Directions :: In the essay about getting over pain, where is the writer sitting while writing it?
*** Source extract ***
You know how when you have a cold or an injury and it’s the only thing you can think about? How sometimes, in the case of a bone or a muscle, you can feel your pulse in that painful spot and you hear inside your head, “that hurts, that hurts, that hurts” with every beat of your heart. Then one day, after days or weeks or months, you are pain- or cold-free. You can bear weight and bend and lift with no discomfort and no limitations. You can breathe through your nose and your abs no longer ache from all the coughing you have been doing. You are ready to put the infirmary behind you, grateful, of course, but back to full speed ahead, with no time to look back at where you were with where you are now demanding all your attention.
After a few months of back and side pain, it is gone. I can breathe and sneeze without feeling as if a knife is slicing me in two. It’s no longer the focus of my every careful move or thought. But maybe it should be. We speak rather cavalierly about counting our blessings but to consciously acknowledge specific gratitude should be as prevalent as the throbbing incantation of hurt. After months of not being able to sleep in bed, heating pad and medication, to be rid of it all should be the only thing I am thinking about.
But we are so focused on getting back into the rat race, to get back on the human-sized hamster wheel, we pack it all up in the medicine cabinet and bathroom closet and shut the door. As I write this on the love seat where I spent so many nights, propped up by pillows into the only possible position in which sleep could be achieved, I feel deliberate appreciation. And I take a great full deep breath.
*** End of Source extract ***
*** Records provided ***
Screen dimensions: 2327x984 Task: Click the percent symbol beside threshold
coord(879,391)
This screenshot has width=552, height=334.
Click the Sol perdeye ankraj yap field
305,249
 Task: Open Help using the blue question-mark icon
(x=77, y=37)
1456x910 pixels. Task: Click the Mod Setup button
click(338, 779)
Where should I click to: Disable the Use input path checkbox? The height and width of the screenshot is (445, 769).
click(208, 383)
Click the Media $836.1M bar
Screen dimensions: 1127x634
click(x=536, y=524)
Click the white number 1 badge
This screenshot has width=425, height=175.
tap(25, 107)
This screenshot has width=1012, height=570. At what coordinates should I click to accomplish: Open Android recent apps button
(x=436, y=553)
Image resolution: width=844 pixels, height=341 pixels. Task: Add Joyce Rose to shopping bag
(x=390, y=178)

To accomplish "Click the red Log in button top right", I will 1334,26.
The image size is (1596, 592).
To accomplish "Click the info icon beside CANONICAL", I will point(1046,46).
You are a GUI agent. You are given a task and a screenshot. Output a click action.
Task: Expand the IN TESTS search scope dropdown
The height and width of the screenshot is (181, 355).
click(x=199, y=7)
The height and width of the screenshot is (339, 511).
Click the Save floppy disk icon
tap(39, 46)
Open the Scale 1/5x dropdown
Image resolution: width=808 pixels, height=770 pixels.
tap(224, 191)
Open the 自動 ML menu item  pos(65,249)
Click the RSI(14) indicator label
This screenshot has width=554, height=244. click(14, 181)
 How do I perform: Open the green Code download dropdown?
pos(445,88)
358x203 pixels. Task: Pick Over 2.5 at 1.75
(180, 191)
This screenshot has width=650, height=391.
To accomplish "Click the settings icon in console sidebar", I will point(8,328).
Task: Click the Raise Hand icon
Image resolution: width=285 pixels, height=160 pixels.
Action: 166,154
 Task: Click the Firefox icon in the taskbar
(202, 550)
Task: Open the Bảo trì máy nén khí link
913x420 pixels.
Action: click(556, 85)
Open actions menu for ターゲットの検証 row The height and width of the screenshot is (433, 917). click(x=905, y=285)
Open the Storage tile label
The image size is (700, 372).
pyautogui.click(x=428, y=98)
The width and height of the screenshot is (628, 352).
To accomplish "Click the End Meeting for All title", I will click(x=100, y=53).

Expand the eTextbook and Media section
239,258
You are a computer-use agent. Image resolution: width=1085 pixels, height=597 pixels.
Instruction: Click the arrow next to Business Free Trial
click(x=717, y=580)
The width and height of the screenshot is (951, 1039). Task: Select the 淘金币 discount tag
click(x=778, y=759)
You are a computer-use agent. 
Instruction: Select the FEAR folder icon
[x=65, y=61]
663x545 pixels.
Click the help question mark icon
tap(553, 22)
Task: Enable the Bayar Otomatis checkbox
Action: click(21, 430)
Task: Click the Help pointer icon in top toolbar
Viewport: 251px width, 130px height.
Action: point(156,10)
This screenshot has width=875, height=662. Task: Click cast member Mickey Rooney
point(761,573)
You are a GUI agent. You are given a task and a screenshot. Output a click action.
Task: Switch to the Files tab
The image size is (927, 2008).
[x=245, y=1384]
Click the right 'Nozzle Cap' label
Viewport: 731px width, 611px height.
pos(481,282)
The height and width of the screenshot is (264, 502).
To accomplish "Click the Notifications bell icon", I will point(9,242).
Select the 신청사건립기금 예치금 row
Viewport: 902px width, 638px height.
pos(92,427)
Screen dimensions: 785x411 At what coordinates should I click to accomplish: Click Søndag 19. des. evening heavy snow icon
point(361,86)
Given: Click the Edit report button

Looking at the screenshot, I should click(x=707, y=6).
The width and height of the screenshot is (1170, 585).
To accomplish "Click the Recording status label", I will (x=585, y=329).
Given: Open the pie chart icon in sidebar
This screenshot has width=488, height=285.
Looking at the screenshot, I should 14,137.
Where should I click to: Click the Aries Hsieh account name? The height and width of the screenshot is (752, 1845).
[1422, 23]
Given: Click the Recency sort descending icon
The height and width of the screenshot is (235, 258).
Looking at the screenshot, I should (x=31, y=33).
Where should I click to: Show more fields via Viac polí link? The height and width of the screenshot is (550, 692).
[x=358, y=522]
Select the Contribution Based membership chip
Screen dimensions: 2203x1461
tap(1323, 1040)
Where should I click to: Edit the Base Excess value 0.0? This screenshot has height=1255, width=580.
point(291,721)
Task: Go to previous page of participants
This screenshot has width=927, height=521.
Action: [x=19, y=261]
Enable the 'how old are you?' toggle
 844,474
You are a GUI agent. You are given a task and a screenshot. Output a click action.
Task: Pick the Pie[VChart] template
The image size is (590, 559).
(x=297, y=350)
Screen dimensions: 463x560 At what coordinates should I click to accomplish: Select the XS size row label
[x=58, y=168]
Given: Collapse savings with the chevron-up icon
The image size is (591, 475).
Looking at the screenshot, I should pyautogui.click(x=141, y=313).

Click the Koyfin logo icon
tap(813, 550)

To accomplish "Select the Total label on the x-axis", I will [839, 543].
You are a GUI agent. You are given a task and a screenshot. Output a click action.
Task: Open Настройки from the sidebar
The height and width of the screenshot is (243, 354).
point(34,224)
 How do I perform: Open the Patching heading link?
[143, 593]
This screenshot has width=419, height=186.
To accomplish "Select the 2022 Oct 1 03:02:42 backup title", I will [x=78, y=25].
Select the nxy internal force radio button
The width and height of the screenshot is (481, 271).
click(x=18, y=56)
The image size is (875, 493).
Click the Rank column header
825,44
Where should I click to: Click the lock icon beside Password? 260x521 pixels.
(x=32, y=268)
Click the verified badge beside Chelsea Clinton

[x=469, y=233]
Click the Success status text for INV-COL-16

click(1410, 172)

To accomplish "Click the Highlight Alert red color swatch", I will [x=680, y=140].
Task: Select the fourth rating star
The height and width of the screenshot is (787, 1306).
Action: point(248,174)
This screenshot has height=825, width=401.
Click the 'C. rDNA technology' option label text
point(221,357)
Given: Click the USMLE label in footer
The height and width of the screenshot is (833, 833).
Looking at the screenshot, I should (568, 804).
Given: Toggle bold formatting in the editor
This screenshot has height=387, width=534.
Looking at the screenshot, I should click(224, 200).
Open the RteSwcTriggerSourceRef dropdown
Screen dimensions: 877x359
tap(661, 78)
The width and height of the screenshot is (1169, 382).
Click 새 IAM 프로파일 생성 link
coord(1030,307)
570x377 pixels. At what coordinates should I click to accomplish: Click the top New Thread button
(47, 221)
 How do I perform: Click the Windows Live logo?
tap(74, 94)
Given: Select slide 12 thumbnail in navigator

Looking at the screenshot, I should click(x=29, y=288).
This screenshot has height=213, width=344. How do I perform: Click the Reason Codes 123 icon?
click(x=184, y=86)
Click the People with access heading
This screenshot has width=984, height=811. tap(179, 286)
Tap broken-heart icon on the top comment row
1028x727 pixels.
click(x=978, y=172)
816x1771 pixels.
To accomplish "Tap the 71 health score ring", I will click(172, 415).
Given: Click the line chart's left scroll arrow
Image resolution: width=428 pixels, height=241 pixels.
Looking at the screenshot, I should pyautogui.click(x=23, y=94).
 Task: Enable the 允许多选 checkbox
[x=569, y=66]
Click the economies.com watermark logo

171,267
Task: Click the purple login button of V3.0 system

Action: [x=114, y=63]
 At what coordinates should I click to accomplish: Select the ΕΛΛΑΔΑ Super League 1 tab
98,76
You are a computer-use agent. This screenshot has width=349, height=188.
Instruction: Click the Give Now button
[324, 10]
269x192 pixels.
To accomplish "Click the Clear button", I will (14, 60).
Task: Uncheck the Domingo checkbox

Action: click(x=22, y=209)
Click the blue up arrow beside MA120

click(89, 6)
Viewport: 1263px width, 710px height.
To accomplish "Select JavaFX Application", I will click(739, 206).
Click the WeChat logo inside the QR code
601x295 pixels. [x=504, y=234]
*** End of Records provided ***
Response area :: On the love seat where the writer spent many nights propped up by pillows to be able to sleep.